Results: The intervention rolled out in nine out of ten areas, seven of which ran for a full 12 months. Areas with better-established infrastructure at baseline were able to train more champions. In total, 123 alcohol health champions were trained (95 lay volunteers and 28 professionals): lay volunteers self-reported positive impact. Champions engaged in brief advice conversations more readily than taking action on alcohol availability. There were no consistent differences in the health and crime area-level indicators between intervention areas and controls, as confirmed by using three different analysis methods for evaluating natural experiments. The intervention was not found to be cost-beneficial.

Limitations: Although the sequential roll-out order of the intervention was randomised, the selection of the intervention areas was not. Self-reported impact may have been subject to social desirability bias due to the project's high profile.

Conclusions: There was no measurable impact on health and crime outcomes. Possible explanations include too few volunteers trained, volunteers being unwilling to get involved in licensing decisions, or that the intervention has no direct impact on the selected outcomes.

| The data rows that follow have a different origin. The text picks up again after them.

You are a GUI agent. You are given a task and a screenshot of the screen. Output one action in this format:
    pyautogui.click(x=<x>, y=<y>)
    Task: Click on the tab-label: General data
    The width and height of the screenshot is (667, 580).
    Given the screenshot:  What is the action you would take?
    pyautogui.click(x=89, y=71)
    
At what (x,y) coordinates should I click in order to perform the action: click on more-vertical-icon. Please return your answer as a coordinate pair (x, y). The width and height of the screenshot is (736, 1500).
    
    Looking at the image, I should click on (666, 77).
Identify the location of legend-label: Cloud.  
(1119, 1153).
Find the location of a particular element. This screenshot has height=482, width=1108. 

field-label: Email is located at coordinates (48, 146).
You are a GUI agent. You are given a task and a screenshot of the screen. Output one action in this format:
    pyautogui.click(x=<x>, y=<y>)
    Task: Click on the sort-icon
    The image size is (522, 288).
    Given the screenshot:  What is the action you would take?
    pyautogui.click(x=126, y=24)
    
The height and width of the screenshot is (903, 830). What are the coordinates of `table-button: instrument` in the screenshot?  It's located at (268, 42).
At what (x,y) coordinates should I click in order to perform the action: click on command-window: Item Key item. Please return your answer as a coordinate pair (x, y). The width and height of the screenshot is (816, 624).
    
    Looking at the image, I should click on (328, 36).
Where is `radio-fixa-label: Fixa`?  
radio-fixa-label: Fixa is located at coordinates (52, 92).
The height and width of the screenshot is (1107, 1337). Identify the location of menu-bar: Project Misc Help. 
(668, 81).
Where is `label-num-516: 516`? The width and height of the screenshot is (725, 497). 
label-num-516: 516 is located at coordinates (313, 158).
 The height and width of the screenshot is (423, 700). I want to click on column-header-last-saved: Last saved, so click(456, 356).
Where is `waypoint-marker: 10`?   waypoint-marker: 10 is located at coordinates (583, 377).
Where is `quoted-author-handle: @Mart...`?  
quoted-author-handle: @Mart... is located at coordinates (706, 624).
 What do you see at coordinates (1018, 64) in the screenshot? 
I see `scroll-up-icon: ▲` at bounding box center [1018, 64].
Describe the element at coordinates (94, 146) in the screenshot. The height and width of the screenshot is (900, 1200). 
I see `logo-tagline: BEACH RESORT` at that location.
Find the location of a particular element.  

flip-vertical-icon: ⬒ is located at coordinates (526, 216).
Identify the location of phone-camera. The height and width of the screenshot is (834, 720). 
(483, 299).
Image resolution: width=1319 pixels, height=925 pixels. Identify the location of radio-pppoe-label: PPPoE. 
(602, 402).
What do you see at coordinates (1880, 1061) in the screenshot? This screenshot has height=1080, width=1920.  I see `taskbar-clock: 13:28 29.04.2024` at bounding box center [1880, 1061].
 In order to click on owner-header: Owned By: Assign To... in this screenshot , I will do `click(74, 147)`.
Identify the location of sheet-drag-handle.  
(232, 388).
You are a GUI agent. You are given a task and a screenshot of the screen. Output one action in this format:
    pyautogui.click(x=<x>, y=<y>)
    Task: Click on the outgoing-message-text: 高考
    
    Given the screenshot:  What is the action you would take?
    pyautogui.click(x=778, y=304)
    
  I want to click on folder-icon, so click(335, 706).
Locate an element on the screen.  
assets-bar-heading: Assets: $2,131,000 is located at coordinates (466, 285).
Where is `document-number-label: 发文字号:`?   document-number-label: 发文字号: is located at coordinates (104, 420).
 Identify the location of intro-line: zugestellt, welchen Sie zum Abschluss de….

Future work: Future similar interventions should use a coproduced community outcomes framework. Other natural experiment evaluations should use methodological triangulation to strengthen inferences about effectiveness.

Trial registration: This trial is registered as ISRCTN81942890.

Funding: This award was funded by the National Institute for Health and Care Research (NIHR) Public Health Research programme (NIHR award ref: 15/129/03) and is published in full in Public Health Research; Vol. 12, No. 9. See the NIHR Funding and Awards website for further award information.

在当地社区开展 "酒精健康倡导者 "干预活动以减少酒精危害:自然实验的混合方法评估。
背景:在全球范围内,饮酒是导致过早死亡和残疾的主要风险因素,并与犯罪、社会和经济后果相关。地方社区可以在解决本地区与酒精有关的问题方面发挥作用:评估以资产为基础的社区发展方法的有效性和成本效益,以减少与酒精有关的伤害,并了解促进或阻碍其实施的背景和因素:设计:混合方法评估。采用四种不同的评估方法对地区级准实验性试验进行分析(阶梯式楔形设计,即在进入干预措施之前,每个地区都是对照组;与匹配的地方/国家对照组进行比较;与合成对照组进行比较),同时进行过程评估和经济评估:地点:英格兰大曼彻斯特地区的十个地方政府:结果评估在地区层面进行分析。代表九个地区的 93 名非专业人士填写了调查问卷,并在五个地区进行了 12 次后续访谈;代表十个地区的 20 名利益相关者接受了基线访谈,并在八个地区进行了 17 次后续访谈;来自两个地区的 26 名公众参加了焦点小组:干预措施:由专业人员担任协调员,招募并支持非专业志愿者,这些志愿者经过培训后成为酒精健康倡导者。倡导者的职责是向当地居民提供非正式的、简短的酒精建议,并采取行动加强对酒精供应的限制:主要结果测量指标:干预地区与酒精相关的入院人数、事故和急诊就诊人数、救护车出车次数、街头犯罪和反社会行为(地区规模:1600-5500 名居民)。在收集设置和运行成本的同时,还收集了探索障碍和促进因素的过程评估数据:数据来源:在干预区、匹配对照区和合成对照区收集的有关结果测量的常规定量数据。数据来自政策文件、许可证登记簿、会议记录、发票、时间/成本日记、培训登记簿、调查问卷、访谈、反思日记和焦点小组:结果:干预措施在 10 个地区中的 9 个地区展开,其中 7 个地区持续了整整 12 个月。基线基础设施较完善的地区能够培训更多的倡导者。总共有 123 名酒精健康倡导者接受了培训(95 名非专业志愿者和 28 名专业人员):非专业志愿者自述受到了积极影响。与就酒精供应采取行动相比,倡导者更愿意参与简短的建议对话。采用三种不同的分析方法对自然实验进行评估后证实,干预地区与对照地区在健康和犯罪地区指标方面没有一致的差异。干预措施并未带来成本效益:局限性:虽然干预措施的推出顺序是随机的,但干预地区的选择并非如此。由于项目的高知名度,自我报告的影响可能会受到社会期望偏差的影响:结论:对健康和犯罪结果没有产生可衡量的影响。可能的原因包括接受培训的志愿者人数太少、志愿者不愿意参与许可决策,或者干预措施对选定的结果没有直接影响:今后的工作:今后类似的干预措施应使用共同制定的社区成果框架。其他自然实验评估应使用三角测量方法,以加强对有效性的推断:试验注册:本试验注册为 ISRCTN81942890:该奖项由国家健康与护理研究所(NIHR)公共卫生研究计划资助(NIHR奖项编号:15/129/03),全文发表于《公共卫生研究》第12卷第9期。欲了解更多获奖信息,请访问 NIHR Funding and Awards 网站。
本文章由计算机程序翻译,如有差异,请以英文原文为准。